You are viewing a plain text version of this content. The canonical link for it is here.
Posted to reviews@spark.apache.org by koeninger <gi...@git.apache.org> on 2018/08/03 04:29:02 UTC
[GitHub] spark pull request #21917: [SPARK-24720][STREAMING-KAFKA] add option to alig...
Github user koeninger commented on a diff in the pull request:
https://github.com/apache/spark/pull/21917#discussion_r207437645
--- Diff: external/kafka-0-10/src/main/scala/org/apache/spark/streaming/kafka010/DirectKafkaInputDStream.scala ---
@@ -223,17 +240,46 @@ private[spark] class DirectKafkaInputDStream[K, V](
}.getOrElse(offsets)
}
- override def compute(validTime: Time): Option[KafkaRDD[K, V]] = {
- val untilOffsets = clamp(latestOffsets())

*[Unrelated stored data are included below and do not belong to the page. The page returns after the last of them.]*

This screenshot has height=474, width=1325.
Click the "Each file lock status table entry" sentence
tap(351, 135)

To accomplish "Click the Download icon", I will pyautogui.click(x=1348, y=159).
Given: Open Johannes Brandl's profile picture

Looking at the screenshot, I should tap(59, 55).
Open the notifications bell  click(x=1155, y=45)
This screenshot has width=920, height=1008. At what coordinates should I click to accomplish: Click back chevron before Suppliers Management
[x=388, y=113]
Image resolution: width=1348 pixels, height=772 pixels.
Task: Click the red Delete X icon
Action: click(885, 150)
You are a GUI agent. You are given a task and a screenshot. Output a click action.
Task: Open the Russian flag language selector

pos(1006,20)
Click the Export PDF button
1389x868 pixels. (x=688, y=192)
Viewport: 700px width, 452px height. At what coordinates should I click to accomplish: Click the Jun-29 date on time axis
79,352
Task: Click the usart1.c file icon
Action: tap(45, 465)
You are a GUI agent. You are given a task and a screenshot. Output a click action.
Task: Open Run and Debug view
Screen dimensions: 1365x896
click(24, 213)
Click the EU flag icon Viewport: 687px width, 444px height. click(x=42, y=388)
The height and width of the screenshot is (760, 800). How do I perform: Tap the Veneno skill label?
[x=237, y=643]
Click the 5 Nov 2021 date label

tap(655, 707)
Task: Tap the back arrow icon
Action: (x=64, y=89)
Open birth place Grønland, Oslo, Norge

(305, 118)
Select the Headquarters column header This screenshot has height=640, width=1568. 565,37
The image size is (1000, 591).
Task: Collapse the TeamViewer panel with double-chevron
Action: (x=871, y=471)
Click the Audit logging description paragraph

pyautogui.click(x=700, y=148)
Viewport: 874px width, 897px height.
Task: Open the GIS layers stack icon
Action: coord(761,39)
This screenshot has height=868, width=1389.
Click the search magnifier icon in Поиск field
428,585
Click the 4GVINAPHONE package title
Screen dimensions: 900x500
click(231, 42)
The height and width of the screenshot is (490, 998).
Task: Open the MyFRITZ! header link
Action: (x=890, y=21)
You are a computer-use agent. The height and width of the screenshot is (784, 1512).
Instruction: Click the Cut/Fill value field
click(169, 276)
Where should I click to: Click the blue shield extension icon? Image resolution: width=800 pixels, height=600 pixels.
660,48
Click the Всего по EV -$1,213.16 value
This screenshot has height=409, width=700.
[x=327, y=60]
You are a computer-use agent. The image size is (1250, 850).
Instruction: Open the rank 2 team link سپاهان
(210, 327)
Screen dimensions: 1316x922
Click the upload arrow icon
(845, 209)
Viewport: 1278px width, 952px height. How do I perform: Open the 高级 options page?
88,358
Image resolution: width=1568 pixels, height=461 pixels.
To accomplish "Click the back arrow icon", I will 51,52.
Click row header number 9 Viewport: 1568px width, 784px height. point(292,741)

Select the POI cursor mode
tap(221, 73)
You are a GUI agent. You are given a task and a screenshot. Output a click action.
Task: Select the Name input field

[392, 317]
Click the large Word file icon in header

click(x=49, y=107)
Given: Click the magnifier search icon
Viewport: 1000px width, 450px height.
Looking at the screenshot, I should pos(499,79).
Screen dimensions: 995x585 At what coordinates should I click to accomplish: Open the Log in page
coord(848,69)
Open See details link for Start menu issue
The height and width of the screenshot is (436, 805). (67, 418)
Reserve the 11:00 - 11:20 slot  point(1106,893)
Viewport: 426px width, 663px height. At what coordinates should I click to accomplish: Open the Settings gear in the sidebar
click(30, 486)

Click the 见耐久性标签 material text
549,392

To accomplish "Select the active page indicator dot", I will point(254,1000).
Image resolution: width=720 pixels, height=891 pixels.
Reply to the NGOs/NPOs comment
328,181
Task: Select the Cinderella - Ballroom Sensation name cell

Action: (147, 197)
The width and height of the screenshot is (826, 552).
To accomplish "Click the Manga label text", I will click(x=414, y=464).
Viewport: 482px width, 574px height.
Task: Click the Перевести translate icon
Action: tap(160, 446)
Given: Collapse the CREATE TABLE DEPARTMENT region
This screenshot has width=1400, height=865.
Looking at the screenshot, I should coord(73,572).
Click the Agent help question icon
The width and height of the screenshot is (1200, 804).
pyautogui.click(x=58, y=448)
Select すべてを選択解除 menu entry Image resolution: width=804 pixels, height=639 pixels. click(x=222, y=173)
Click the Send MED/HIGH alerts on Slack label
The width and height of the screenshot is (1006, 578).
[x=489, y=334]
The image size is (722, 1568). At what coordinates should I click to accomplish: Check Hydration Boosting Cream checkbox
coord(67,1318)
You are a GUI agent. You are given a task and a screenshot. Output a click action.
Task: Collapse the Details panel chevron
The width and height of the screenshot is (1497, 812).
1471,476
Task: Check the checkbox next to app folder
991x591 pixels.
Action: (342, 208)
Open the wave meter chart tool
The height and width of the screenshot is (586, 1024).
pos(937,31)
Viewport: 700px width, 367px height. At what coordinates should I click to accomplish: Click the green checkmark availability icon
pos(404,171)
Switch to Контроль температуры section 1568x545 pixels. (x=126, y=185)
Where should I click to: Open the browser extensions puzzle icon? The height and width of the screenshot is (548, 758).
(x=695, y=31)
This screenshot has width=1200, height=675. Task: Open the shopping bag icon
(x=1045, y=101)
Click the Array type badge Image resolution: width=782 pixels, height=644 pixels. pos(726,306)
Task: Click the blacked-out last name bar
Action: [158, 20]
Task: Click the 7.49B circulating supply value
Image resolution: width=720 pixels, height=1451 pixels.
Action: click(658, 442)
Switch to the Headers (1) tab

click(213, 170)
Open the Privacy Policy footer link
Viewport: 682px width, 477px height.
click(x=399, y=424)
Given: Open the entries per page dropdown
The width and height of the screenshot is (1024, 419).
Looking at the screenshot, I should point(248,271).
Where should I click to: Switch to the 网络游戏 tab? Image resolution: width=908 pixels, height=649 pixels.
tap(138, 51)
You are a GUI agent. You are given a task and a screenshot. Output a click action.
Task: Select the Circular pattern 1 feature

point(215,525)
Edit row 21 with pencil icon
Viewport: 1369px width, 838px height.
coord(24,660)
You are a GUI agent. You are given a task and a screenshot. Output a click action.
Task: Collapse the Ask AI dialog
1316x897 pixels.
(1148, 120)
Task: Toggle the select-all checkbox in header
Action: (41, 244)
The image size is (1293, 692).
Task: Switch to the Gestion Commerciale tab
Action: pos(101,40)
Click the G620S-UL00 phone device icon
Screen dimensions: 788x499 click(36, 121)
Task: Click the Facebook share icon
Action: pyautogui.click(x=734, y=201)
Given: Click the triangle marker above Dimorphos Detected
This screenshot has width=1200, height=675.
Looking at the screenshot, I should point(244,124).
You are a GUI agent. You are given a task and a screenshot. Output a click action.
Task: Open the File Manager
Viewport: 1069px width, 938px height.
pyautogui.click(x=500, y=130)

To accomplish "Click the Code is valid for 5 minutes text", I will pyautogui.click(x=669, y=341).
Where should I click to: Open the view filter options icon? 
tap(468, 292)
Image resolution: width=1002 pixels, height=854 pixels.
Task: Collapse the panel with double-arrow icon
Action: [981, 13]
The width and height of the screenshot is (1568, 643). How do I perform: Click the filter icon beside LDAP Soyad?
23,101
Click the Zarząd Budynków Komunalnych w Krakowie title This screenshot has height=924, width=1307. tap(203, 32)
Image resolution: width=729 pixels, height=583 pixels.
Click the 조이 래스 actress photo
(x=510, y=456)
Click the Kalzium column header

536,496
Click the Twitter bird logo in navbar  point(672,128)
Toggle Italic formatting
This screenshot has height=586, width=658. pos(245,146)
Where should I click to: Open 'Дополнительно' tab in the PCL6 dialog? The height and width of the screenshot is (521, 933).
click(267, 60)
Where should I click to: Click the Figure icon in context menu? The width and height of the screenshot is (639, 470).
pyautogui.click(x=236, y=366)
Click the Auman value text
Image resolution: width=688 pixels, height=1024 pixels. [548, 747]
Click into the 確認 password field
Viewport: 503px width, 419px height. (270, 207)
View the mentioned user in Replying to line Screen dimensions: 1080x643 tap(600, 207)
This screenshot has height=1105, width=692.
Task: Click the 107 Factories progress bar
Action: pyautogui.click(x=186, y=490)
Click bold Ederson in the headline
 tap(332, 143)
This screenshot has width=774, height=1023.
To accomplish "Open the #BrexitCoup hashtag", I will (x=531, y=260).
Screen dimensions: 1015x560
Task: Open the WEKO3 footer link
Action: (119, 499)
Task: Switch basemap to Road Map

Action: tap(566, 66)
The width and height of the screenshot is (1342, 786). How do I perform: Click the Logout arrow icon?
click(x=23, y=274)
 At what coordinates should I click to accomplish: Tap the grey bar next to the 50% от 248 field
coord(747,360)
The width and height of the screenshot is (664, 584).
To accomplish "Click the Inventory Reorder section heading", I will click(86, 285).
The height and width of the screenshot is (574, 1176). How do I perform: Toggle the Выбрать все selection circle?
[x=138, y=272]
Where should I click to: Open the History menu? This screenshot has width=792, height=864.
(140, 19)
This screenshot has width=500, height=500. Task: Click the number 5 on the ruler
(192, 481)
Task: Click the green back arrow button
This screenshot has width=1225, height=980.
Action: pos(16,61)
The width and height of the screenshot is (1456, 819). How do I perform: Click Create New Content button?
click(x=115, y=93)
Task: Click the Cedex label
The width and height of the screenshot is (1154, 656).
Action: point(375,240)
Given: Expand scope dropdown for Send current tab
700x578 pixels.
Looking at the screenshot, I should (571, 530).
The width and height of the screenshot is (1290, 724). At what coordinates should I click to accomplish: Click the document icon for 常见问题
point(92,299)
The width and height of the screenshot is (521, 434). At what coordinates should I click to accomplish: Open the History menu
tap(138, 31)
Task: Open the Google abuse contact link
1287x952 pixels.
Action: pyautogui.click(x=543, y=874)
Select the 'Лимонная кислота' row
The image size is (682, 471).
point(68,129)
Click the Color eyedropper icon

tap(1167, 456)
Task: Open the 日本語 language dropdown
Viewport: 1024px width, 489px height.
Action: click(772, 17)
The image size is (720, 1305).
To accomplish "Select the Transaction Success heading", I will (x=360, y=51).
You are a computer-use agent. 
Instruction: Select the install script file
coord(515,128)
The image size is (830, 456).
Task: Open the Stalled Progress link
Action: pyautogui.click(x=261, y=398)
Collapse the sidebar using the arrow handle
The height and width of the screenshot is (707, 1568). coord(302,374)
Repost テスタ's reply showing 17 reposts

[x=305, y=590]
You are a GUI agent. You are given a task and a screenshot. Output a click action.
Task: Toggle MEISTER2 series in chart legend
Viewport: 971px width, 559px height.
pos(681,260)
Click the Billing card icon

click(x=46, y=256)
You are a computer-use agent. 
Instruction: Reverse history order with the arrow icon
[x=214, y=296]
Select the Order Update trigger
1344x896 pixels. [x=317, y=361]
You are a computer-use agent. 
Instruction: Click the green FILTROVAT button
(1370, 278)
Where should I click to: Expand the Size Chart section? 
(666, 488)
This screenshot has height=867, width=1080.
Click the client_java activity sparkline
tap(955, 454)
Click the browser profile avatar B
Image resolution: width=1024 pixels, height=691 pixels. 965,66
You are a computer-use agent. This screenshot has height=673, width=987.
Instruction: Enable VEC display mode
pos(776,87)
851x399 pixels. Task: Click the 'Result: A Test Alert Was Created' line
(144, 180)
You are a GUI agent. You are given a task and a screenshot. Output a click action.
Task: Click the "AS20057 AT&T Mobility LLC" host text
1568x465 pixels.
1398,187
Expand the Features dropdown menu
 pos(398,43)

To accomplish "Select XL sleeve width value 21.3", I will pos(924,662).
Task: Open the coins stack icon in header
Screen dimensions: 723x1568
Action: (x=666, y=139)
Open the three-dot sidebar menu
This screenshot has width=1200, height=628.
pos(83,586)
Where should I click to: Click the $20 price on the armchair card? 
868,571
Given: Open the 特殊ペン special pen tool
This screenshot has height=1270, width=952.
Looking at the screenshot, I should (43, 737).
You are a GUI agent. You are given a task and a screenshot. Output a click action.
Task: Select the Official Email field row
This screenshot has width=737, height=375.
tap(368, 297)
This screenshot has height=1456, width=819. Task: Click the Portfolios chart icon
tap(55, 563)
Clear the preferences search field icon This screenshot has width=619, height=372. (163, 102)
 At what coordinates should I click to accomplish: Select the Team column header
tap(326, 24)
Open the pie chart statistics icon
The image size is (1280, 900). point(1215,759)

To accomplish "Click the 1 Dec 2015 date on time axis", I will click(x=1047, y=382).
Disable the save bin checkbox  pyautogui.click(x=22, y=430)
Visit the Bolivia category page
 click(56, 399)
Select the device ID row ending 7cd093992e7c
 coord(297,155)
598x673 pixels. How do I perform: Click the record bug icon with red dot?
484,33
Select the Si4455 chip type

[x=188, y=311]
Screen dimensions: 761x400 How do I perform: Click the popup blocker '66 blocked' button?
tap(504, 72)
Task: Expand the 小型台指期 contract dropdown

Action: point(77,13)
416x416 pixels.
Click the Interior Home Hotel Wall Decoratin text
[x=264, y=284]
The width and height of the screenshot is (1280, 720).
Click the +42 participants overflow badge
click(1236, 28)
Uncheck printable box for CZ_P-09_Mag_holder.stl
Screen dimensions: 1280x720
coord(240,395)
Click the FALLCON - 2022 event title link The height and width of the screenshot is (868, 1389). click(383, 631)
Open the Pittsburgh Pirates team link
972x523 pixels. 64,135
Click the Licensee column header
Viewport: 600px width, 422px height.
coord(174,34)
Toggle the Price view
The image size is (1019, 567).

- val offsetRanges = untilOffsets.map { case (tp, uo) =>
- val fo = currentOffsets(tp)
- OffsetRange(tp.topic, tp.partition, fo, uo)
+ /**
+ * Return the offset range. For non consecutive offset the last offset must have record.
+ * If offsets have missing data (transaction marker or abort), increases the
+ * range until we get the requested number of record or no more records.
+ * Because we have to iterate over all the records in this case,
+ * we also return the total number of records.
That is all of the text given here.